## Texte à lire
>>>

La jeune femme est passée par le chas des grands concours et des MOF, s’élançant des palaces parisiens aux rives du Léman. Le guide Gault & Millau a fait d’elle sa Cuisinière de l’année 2018.
«Simple, bon, élégant: de beaux produits pour aller à l’essentiel.» Ces quelques mots pour résumer la cuisine d’une MOF, désormais à la tête d’une des plus chic enseignes de Genève, La Réserve. Virginie Basselot est une adorable modeste lorsqu’on songe à son parcours, cette quête effrénée de la perfection passant par les épreuves les plus rudes et les maisons étoilées les plus exigeantes. Lorsqu’on regarde ses assiettes aujourd’hui, en effet, on est saisi par l’apparente simplicité qu’elles dégagent. Cette manière de masquer la complexité, la technique, la virtuosité dans des petits bijoux miniatures qui semblent aller de soi. Par exemple? Son cabillaud, qui fait déjà figure de standard: une chair nacrée enserrée dans un écrin de petits légumes du moment, posée sur un tapis de perles du japon colorées, embaumé par le fumet exquis d’un beurre citron-mélisse.
Ou un tartare de bar et huîtres, rehaussé d’un soupçon de citron, huile d’olive et oyster leaves, d’une crème montée au jus d’huître et caviar. Mais aussi une carbonara de blettes et cèpes, divin gâteau miniature, le blanc des légumes taillé façon tagliatelles, le vert en coulis, le tout semé de quelques éclats de magret de canard fumé. Enfin, un crémeux à la fève tonka, araguani et sarrasin grillé, qui fait aussi figure de dessert signature.

<<<

## Données
>>>

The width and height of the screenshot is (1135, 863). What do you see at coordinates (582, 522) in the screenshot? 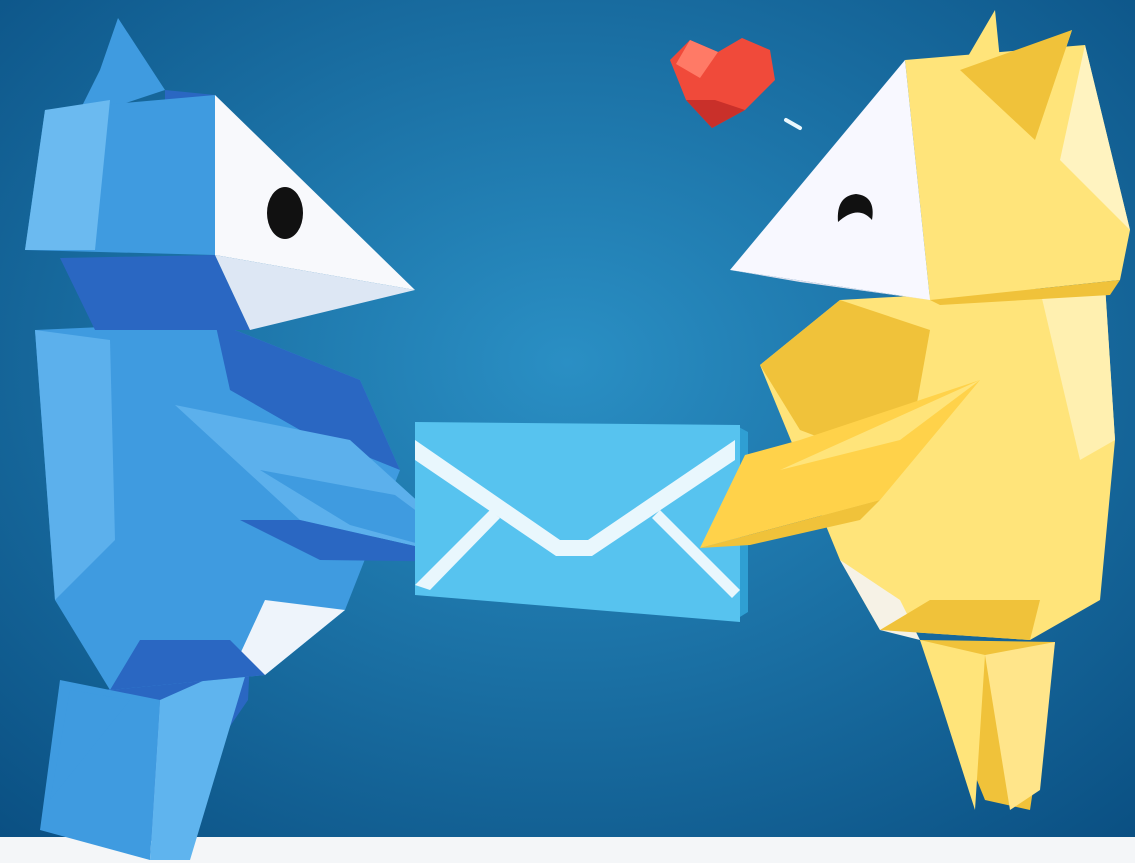
I see `envelope-icon` at bounding box center [582, 522].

<<<

## Série d'exercices
- a) Recopiez mot pour mot le passage du portrait de Virginie Basselot qui commence par «Ou un tartare» et se poursuit jusqu'à «de dessert signature.».
- b) Répondez à ces questions sur le portrait de Virginie Basselot :
(i) Quel guide a fait d'elle sa Cuisinière de l'année 2018 ?
(ii) Quelle enseigne de Genève est-elle désormais à la tête ?
(iii) Quel beurre embaume son cabillaud ?
- c) Écrivez la suite du portrait de Virginie Basselot à partir de sa dernière phrase.
Ce matériel ne joue aucun rôle ici.

## Réponses rédigées
- a)
Ou un tartare de bar et huîtres, rehaussé d’un soupçon de citron, huile d’olive et oyster leaves, d’une crème montée au jus d’huître et caviar. Mais aussi une carbonara de blettes et cèpes, divin gâteau miniature, le blanc des légumes taillé façon tagliatelles, le vert en coulis, le tout semé de quelques éclats de magret de canard fumé. Enfin, un crémeux à la fève tonka, araguani et sarrasin grillé, qui fait aussi figure de dessert signature.

- b)
(i) Le guide Gault & Millau.
(ii) La Réserve.
(iii) Un beurre citron-mélisse.

- c)
Mais revenons à la case départ pour faire la connaissance de cette discrète à col tricolore et chignon impec. Fille de restaurateurs de la région de Pont l’Evêque, dans le Calavados, Mademoiselle Basselot se rêvait plutôt pilote de chasse. C’est bien connu, les rêves de petites filles sont souvent balayés comme irréalistes par les parents et les enseignants: notre Virginie se laisse dissuader, pour prendre son envol avec la même envie de grands espaces, en direction des cuisines. Après deux ans d’apprentissage dans une auberge de la région, elle est engagée au Casino de Deauville. La vie trépidante d’une cuisine d’hôtel, les banquets, la discipline et les horaires rudes, mais aussi l’énergie et l’atmosphère électrique qui motivent à tenir, à aller plus loin. Après Deauville, ce sera logiquement Paris, ses grandes brigades, la course aux étoiles, un univers éminemment masculin et compétitif. Au Crillon, dont la table gastronomique Les Ambassadeurs arbore deux macarons Michelin, elle entre sur la pointe des pieds, dans le rôle du petit commis. «On y faisait beaucoup de concours, c’était très stimulant. J’ai aussi découvert la pâtisserie de haut vol avec Christophe Felder. Une période de grandes découvertes.»
Premier commis tournant, elle est remarquée puis engagée par Guy Martin, en 2000; peu après son arrivée, le Grand Véfour décroche sa troisième étoile. Autre période électrisante, formidablement stimulante: «Surtout, j’ai eu la possibilité de voyager: plusieurs séjours au Japon m’ont ouvert des horizons inouïs. Un choc culturel, même si ça n’était pas évident en tant que femme: impossible dans la culture japonaise de donner des ordres aux hommes de l’équipe. Il fallait ruser.» Virginie passera ensuite au Bristol aux côtés d’Eric Frechon, autre chef mythique de la capitale et MOF. Elle est chef de partie, puis sous-chef et enfin premier sous-chef. En 2011, elle tente le concours des MOF une première fois. «Une affaire de culture générale, d’hygiène, d’histoire, qui recouvre aussi bien les fromages que le vin et l’actualité de la gastronomie, une somme de disciplines considérable à maîtriser, pour ne rien dire de la technique. Là-dessus, vous recevez vos sujets quinze jours avant les épreuves…» Virginie se fait retoquer. Pas grave, la jeune cheffe remettra ça en 2015, avec succès. Même promotion que Benoît Carcenat, qui travaille alors avec Benoît Violier à Crissier. De son côté, Virginie rayonne, pour avoir passé neuf ans au côté de deux MOF, Eric Frechon et Guy Martin, pour avoir fait siens la rigueur et l’état d’esprit de ce club très fermé: «J’ai surtout aimé leur goût de la transmission.»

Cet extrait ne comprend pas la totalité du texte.